El rincón que vamos a descubrir hoy está escondido entre el verdor del pirineo francés, en la comarca conocida como del Conflent; para llegar al pueblo que lo acoge pasamos por estrechas carreteras de montaña y entre inmensos bosques nos vamos abriendo camino, mientras deleitamos el olfato con agradables olores a cedros, pinos y abetos, también observamos muchas flores sobre el camino, donde las mariposas y abejas hacen un festín con ellas; el viaje se torna placentero que no se nota la pendiente que estamos subiendo hasta llegar a la pequeña villa de Casteil.
Desde acá nos disponemos a caminar hasta alcanzar nuestro destino a más de 1055 metros de altura, el camino en forma de zigzag es sobre desfiladeros que se alzan en medio del bosque, el ruido de un caudaloso rio nos acompaña mientras un tanto cansados subimos y subimos hasta La abadía de San Martín de Canigó, un antiguo monasterio del cual su fundación data del año 1001. Lo primero que sorprende al llegar, es la vista 360 grados que posee desde los diferentes miradores, a lo lejos divisamos pequeños pueblos, villas, ríos y el verdor del bosque que se torna infinito.
Esta famosa abadía conserva varios estilos arquitectónicos que han perdurado en el tiempo, como testigos de las innumerables historias que acá se cuentan, sobresale su claustro románico con capiteles de mármol y pilares originales que tallados en piedra cuentan varios pasajes históricos de la biblia, así como otros solo de ornamentación con detalles vegetales, un balcón sobresale de este claustro donde es obligatoria una selfie con las majestuosas montañas y riscos de fondo; un Monge pasa silencioso mientras los turistas lo observan atentos, pues acá todavía convive la orden de las Bienaventuranzas.
Las criptas debajo de la iglesia son fieles testigo de la importancia que ha tenido el monasterio por miles de años, pues en ella se enterraron sacerdotes de gran relevancia en la zona, llenas de misterios, secretos y hasta historias fantasmales silenciosas conservan todavía algunas paredes originales de su construcción; la torre de su iglesia sobresale de entre las montañas y rodeada de jardines muy bien conservados y el aire puro que se respira por todo el entorno hacen que el esfuerzo de subida apenas se note, el recorrido por las instalaciones dura más de una hora y nos disponemos a bajar, no sin antes descansar en una antigua ermita románica que se detuvo en el tiempo y las verdes paredes llenas de musgo del norte nos trasladan a épocas medievales y la vida de estos pobladores.
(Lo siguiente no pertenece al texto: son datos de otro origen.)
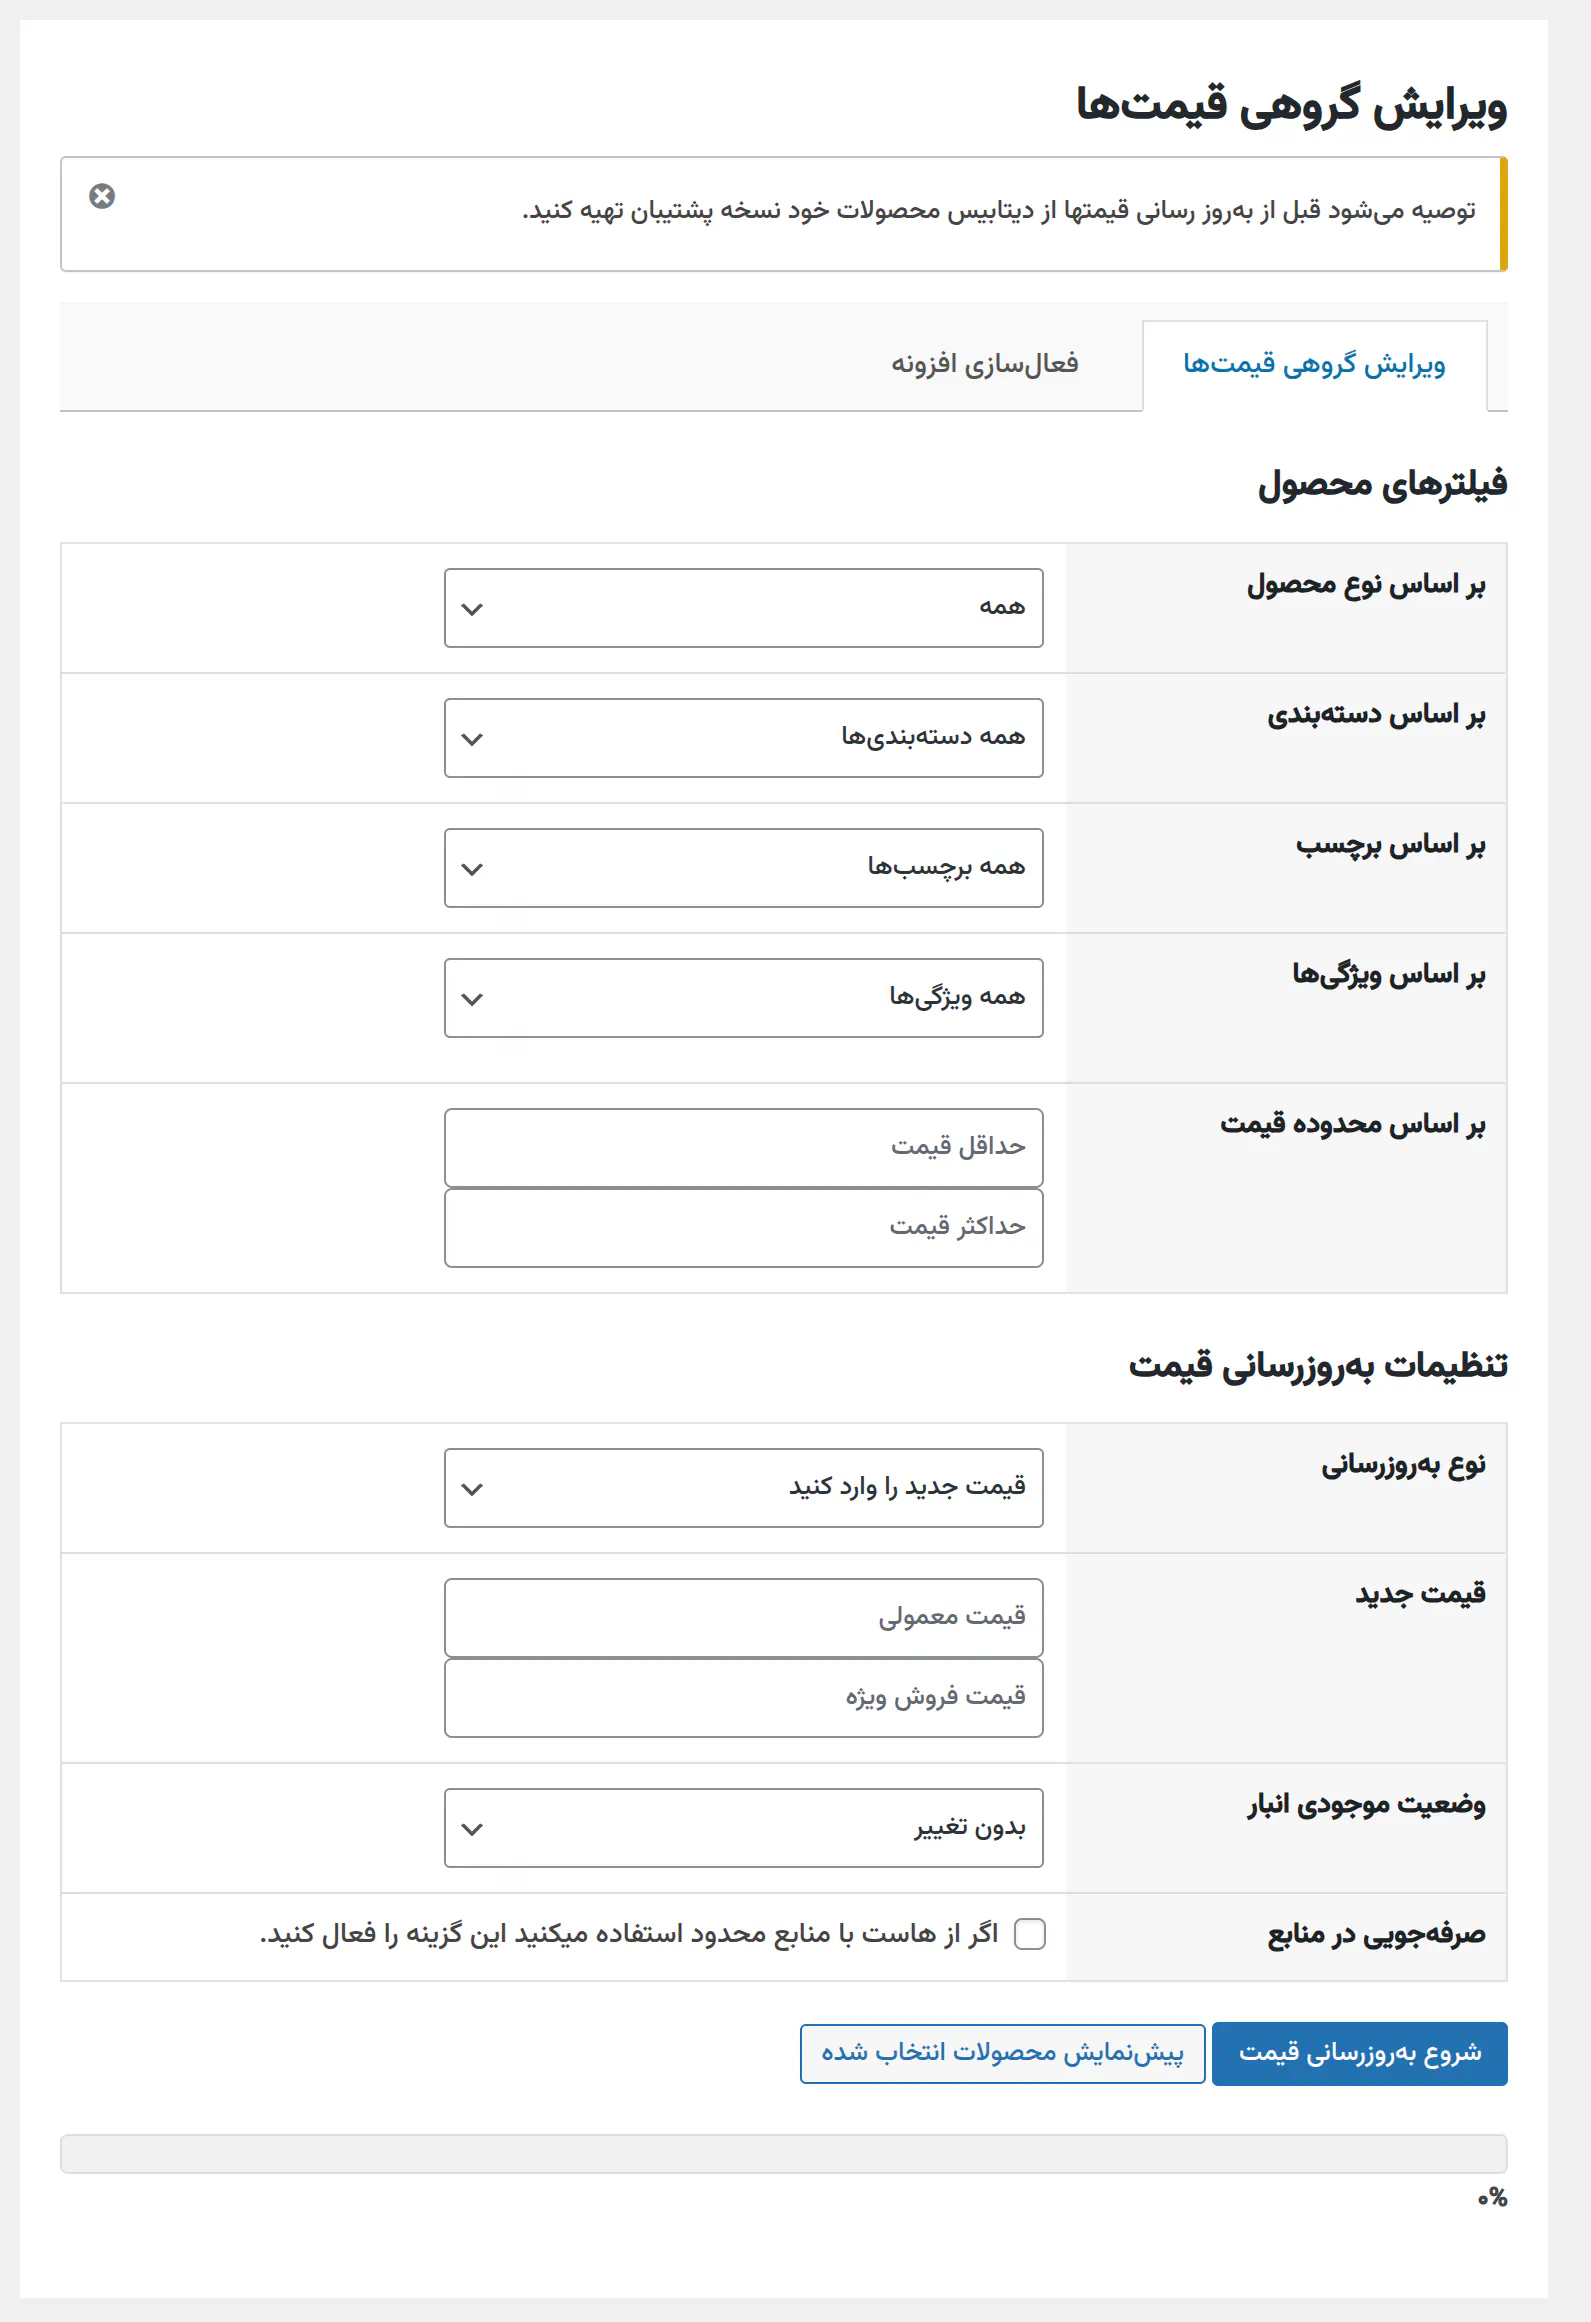Open the update type dropdown
The image size is (1591, 2322).
[746, 1487]

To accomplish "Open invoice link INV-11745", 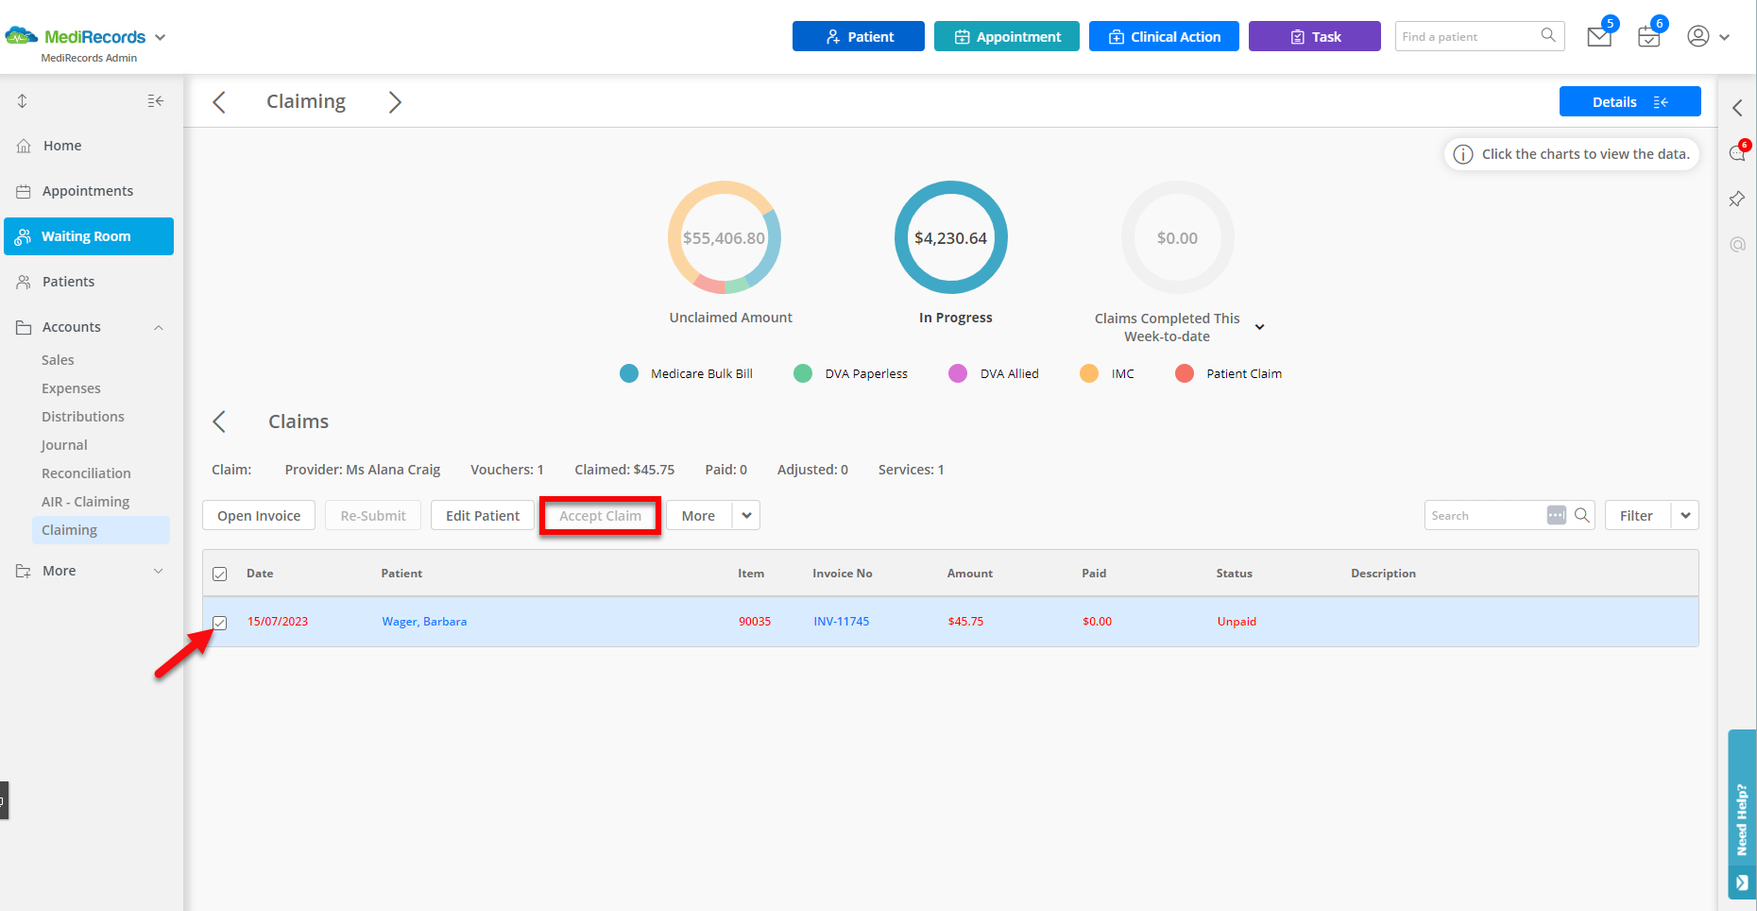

Al bajar al pueblecito lo mejor es comer en los pequeños y acogedores restaurantes, pues rodeados de flores de todo tipo nos ofrecen un amplio menú típico francés, en el que destacan papas fritas a la francesa, quesos y un buen vino artesanal de manzana, el cual es típico de la zona y una delicia al paladar. Definitivamente que el arte, la fe, aventuras e historias se unen en este pequeño rincón francés que recomiendo conocer.